Officials in Puerto Rico imposed a rationing of basic supplies including water and baby formula Monday, saying it is necessary to ensure everyone has access to basic items such as batteries, milk, canned foods, flashlights and other things. It does not apply to gasoline or other fuels.

Shelves at many stores were emptying out quickly as people rushed to finalize hurricane preparations. Many posted desperate pleas on social media for help in finding certain items.

Officials said some stores already were imposing their own rationing measures and stressed that more merchandise was scheduled to arrive on Monday to replenish shelves.

In the Dominican Republic, authorities urged people to leave areas prone to flooding and said fishermen should remain in port.

Further north, long-lived Hurricane Jose continued to head northward off the U.S. East Coast, causing dangerous surf and rip currents. It wasn't expected to make landfall but tropical storm watches were posted along the coast from Delaware to Massachusetts' Cape Cod.

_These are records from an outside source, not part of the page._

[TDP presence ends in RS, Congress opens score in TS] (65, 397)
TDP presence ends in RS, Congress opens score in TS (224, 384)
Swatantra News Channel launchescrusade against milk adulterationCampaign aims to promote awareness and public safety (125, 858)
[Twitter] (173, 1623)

Jose was centered about 395 miles south of Nantucket, Massachusetts, and moving north at 8 mph. It had maximum sustained winds of 75 mph.

Jose is expected to bring rough seas and dangerous rip currents to New Jersey and Long Island's shorelines early this week, CBS New York reported.

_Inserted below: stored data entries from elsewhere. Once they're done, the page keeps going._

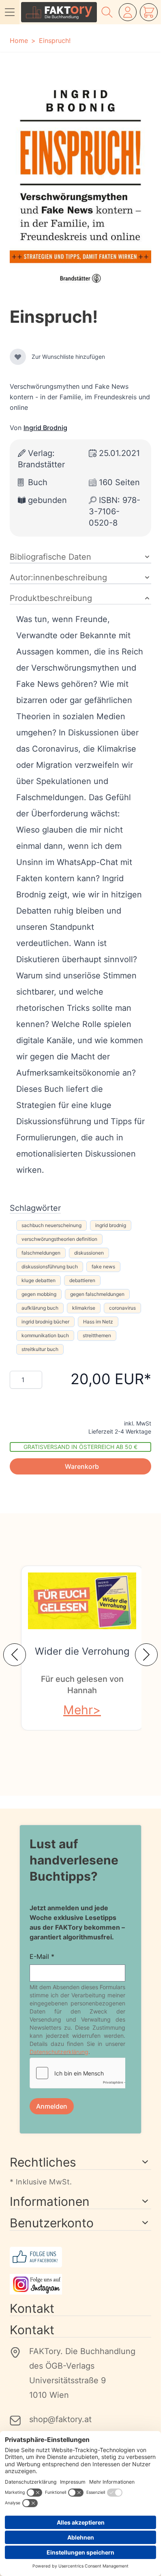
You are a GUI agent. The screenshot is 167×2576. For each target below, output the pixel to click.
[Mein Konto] (128, 12)
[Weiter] (146, 1654)
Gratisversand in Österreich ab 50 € (80, 1446)
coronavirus (122, 1308)
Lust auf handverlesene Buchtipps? (74, 1860)
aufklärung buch (39, 1308)
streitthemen (97, 1335)
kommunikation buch (45, 1335)
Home (19, 40)
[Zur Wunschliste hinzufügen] (18, 357)
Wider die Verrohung (82, 1651)
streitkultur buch (39, 1349)
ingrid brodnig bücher (45, 1322)
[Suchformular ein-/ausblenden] (107, 12)
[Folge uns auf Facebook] (80, 2257)
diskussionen (89, 1253)
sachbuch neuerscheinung (51, 1225)
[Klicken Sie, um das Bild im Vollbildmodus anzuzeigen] (80, 184)
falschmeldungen (40, 1253)
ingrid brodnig (110, 1225)
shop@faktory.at (60, 2419)
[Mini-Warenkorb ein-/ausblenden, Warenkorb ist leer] (149, 12)
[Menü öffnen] (9, 12)
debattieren (82, 1280)
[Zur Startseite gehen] (59, 12)
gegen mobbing (38, 1294)
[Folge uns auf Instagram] (80, 2284)
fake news (103, 1266)
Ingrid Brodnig (45, 428)
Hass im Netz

National Guard officials said Monday that the departure of 100 soldiers in a Buffalo-based military police unit and 30 troopers has been delayed because of Maria as it pushes toward the eastern Caribbean.

The New York contingent was set to depart from Niagara Falls Air Reserve Station aboard a military aircraft for St. Thomas, one of several Caribbean islands devastated by Hurricane Irma.